Mansfield has donated $1,000 to Arkansas Republican Thomas B. Cotton ’98, a U.S. Senator elected last year whom he knows personally, as well as $250 to Gabriel E. Gomez, a Massachusetts Republican who ran unsuccessfully against Markey for the state’s Senate seat in 2013.
To the president of the National Association of Scholars, Peter Wood, “disproportionate numbers are manifestly a problem and it is something colleges and universities need to take seriously” should faculty begin being outspoken about their politics in their classes.
Smith, the dean of FAS, said he hoped that the political discrepancy would not affect faculty’s teaching, but he added that political beliefs might still affect the questions that faculty investigate in their research.
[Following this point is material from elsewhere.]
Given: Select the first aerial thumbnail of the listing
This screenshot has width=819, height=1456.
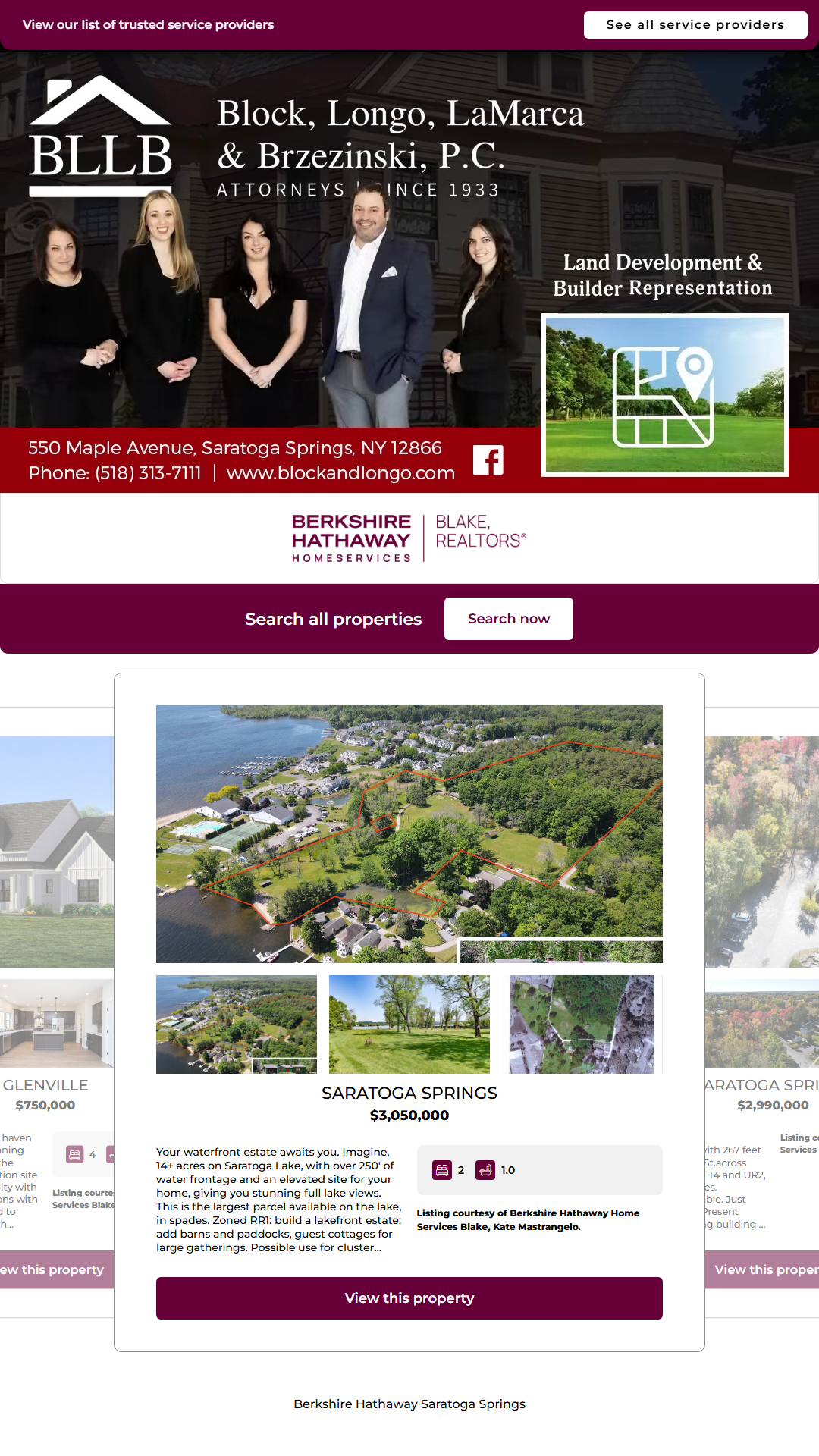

“It might have an effect on how people choose the problems that they work on in their own scholarship,” Smith said. “That would not be too surprising a result to me.”
Still, Smith said he thinks his faculty aim for balance.
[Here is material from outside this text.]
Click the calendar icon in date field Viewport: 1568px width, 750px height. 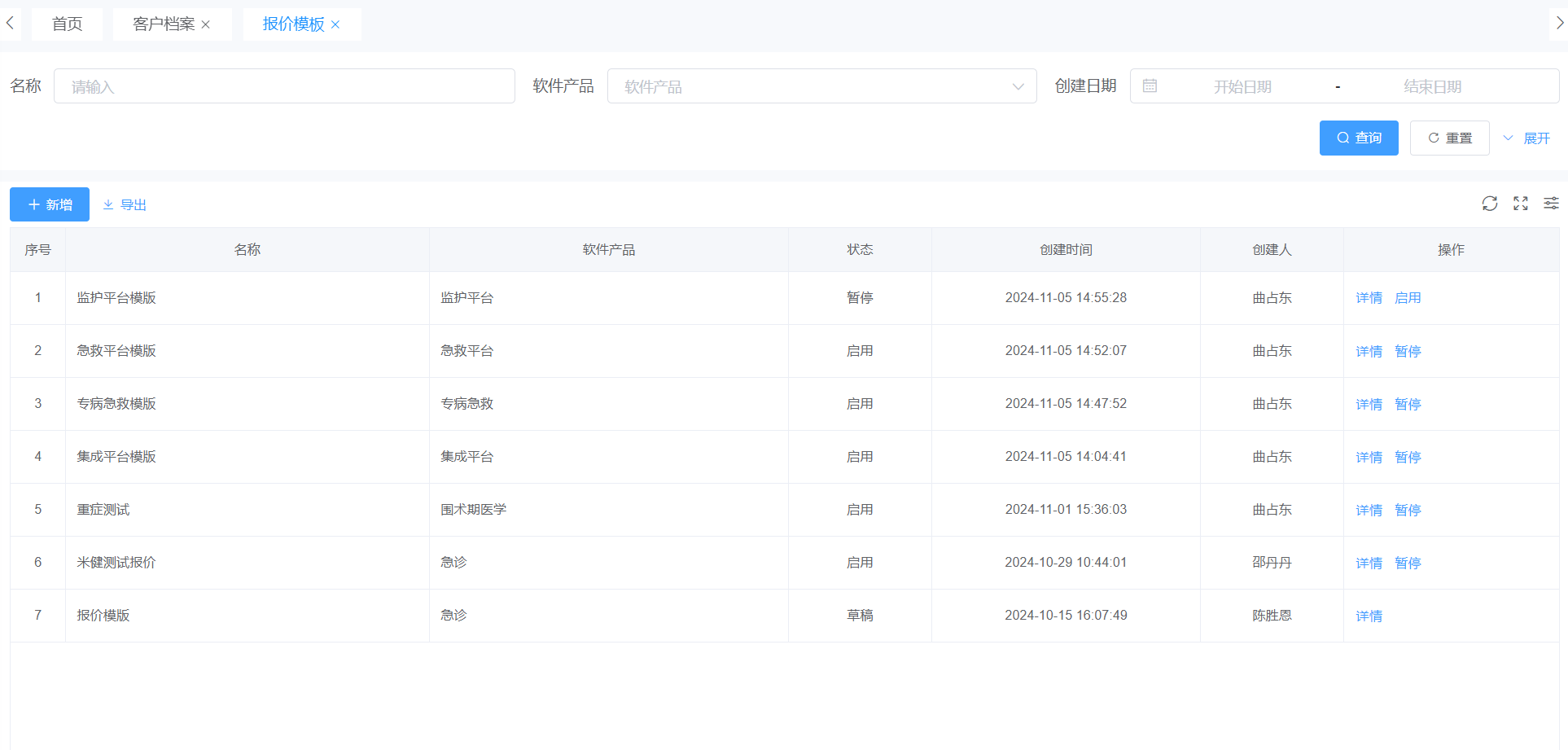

“All the faculty I have ever come across have always been careful to present the material, both sides of the material,” Smith said. “They want that balanced presentation so that the students can learn from a full set of information."
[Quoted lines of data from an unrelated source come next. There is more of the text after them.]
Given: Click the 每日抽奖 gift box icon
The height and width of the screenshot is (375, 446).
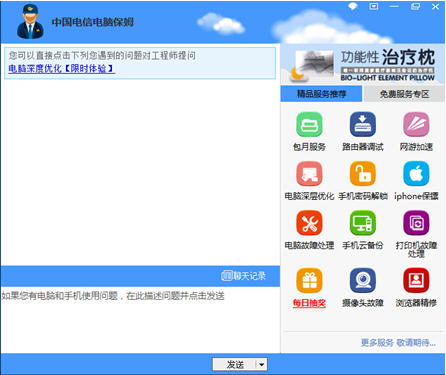Looking at the screenshot, I should pos(309,280).
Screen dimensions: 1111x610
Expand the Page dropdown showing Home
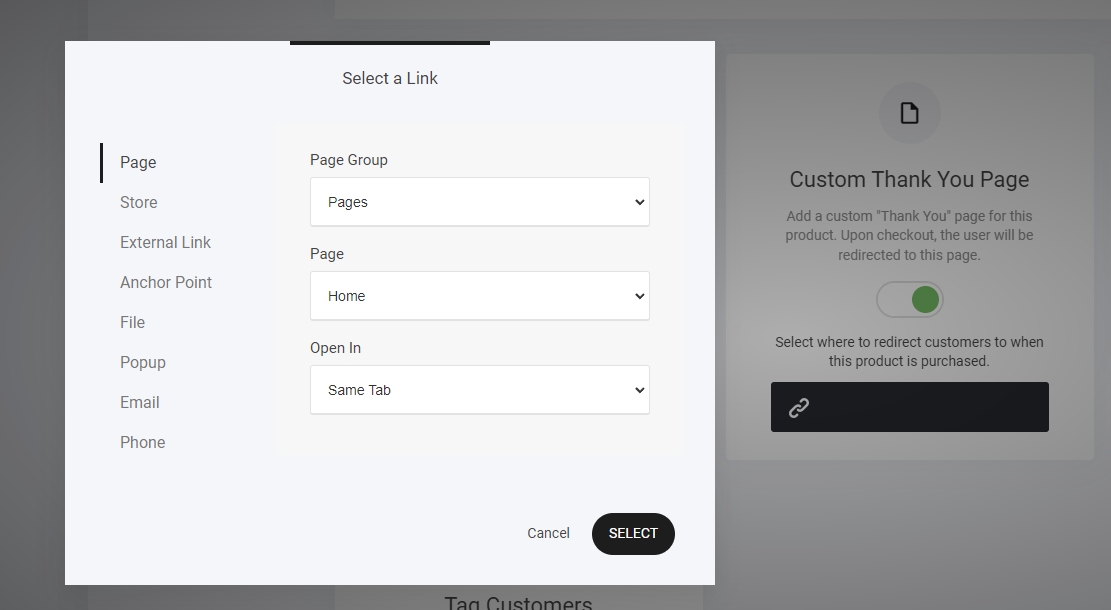click(x=479, y=296)
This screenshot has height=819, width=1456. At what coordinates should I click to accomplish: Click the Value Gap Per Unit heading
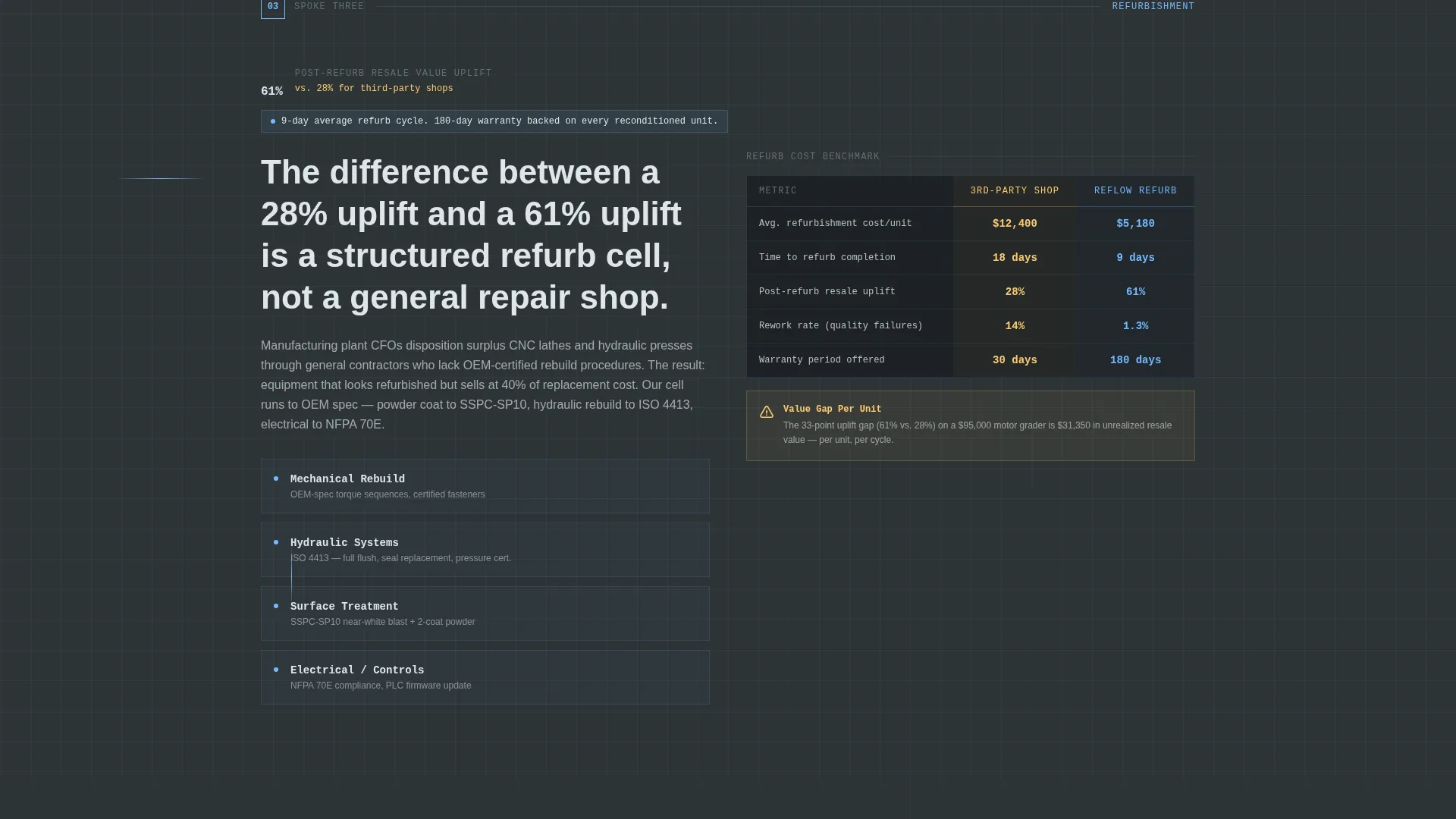coord(832,409)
Other faculty suggest that the intellectual culture of Harvard challenges students to think critically and selects for instructors and faculty members who are committed to the values of intellectual debate.
“I think that this is an institution that really chafes against simplistic adherence to one point of view or approach,” said Lawrence D. Bobo, chair of the African and African American Studies Department. “It is one of the great virtues of the University.”
—Staff writer Karl M. Aspelund can be reached at karl.aspelund@thecrimson.com. Follow him on Twitter @kma_crimson.
—Staff writer Meg P. Bernhard can be reached at meg.bernhard@thecrimson.com. Follow her on Twitter @meg_bernhard.
—David Freed can be reached at david.freed@thecrimson.com Follow him on Twitter @CrimsonDPFreed.
—Idrees M. Kahloon can be reached at idrees.kahloon@thecrimson.com.
—Alexander H. Patel can be reached at alex.patel@thecrimson.com. Follow him on Twitter @a2xp3l.
Contributions data were compiled from publicly available Federal Election Commission records of donations to federal election candidates and political action committees. The data does not include contributions made to independent expenditure, or super PACs, and and nonprofits groups organized under section 501(c)(4) of the tax code that engage in electioneering communications.
After all contributions were collected from the first quarter of 2011 to the third quarter of 2014, only those donors who listed Harvard University as an employer were considered. Federal election laws require donors to disclose their occupation and employer. The contributions were organized into Excel files via an R script.
The data set was further refined to only include Harvard employees engaged in instructional work or research: Specifically, we include professors, lecturers, fellows, associates, researchers, and scientists, as well as visiting fellows and professors in our analysis.
The donors’ employment and positions at Harvard were then confirmed through use of the University’s internal directory and websites. Details on secondary appointments and affiliations and departments were also added to the dataset.
Individuals who are deceased or who no longer teach at Harvard are also included, based on their affiliations at the time they donated.
All filtering and analysis was done in Python.